Deputy Defense Secretary Releases Shutdown Guidance
By Cheryl Pellerin
American Forces Press Service
WASHINGTON, Apr. 7, 2011 The Defense Department is hopeful that a government shutdown will be averted, but is releasing guidance to help plan for an orderly process if a shutdown becomes necessary, Deputy Defense Secretary William J. Lynn III said in a memo issued today.
“The president and the [Defense] Secretary [Robert M. Gates] know that the uncertainty of the current situation puts federal employees in a difficult position and are very much aware that a shutdown would impose hardships on our military and civilian personnel as well as our military families,” Lynn wrote.
Operations and activities essential to safety and to protect human life and property will not be shut down, he wrote.
Addressing duty status, Lynn wrote that military personnel are not subject to furlough and should report for duty during a shutdown. Civilian personnel performing excepted activities will continue to work during a shutdown, he wrote.
The Defense Department will continue to conduct activities in support of national security, Lynn wrote, including operations in Iraq, Afghanistan and Japan, as well as Libya-related support operations and other activities essential to national security.

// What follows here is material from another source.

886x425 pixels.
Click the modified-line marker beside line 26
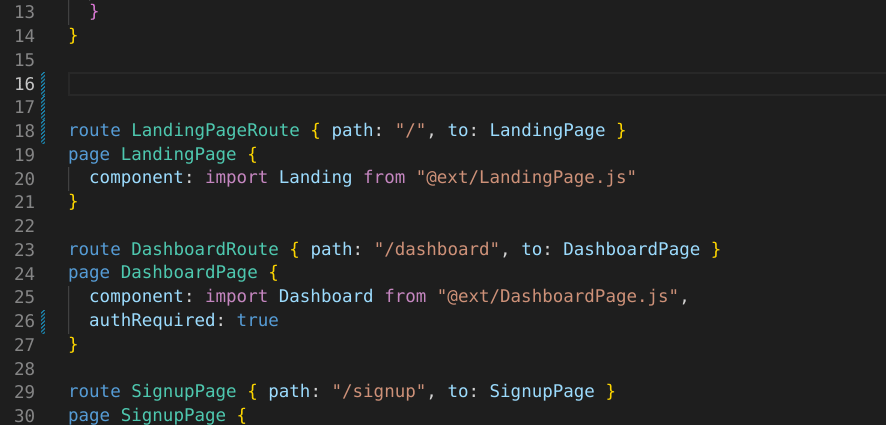(x=44, y=320)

Continuing operations include the following, Lynn wrote:
-- Inpatient and emergency outpatient care in DOD medical treatment facilities and emergency dental care;
-- Dining facilities and child-care activities;
-- Some legal activities, and contracting and logistics operations supporting excepted activities;
-- Some education and training activities, including Department of Defense Education Activity schools, and some financial management activities.
“In the absence of appropriations, non-excepted activities that have not already been fully funded will need to be shut down in an orderly fashion,” Lynn wrote.
He will issue more detailed guidance to the department regarding specific activities that are considered excepted or non-excepted. Lynn wrote that he understands the military departments, defense agencies and individual commanders must tailor this guidance to many different situations around the world.
“Therefore, should there be a government shutdown, DOD personnel will be informed through their chain of command about how a shutdown may affect them personally,” he wrote.
On the topic of military, civilian and retiree pay, Lynn said if the government shuts down because of a lack of funding, DOD will have no funds to pay military members or civilian employees for the days during which the government is shut down.
But military and civilian personnel will receive pay for time worked before the shutdown, he said, and military personnel and civilians in excepted positions will be paid retroactively for their work during the shutdown once the department receives additional funding.
“Congress would have to provide authority in order for the department to retroactively pay non-excepted employees for the furloughed period,” Lynn wrote.
Benefits for military retirees and annuitants should continue without interruption, he added.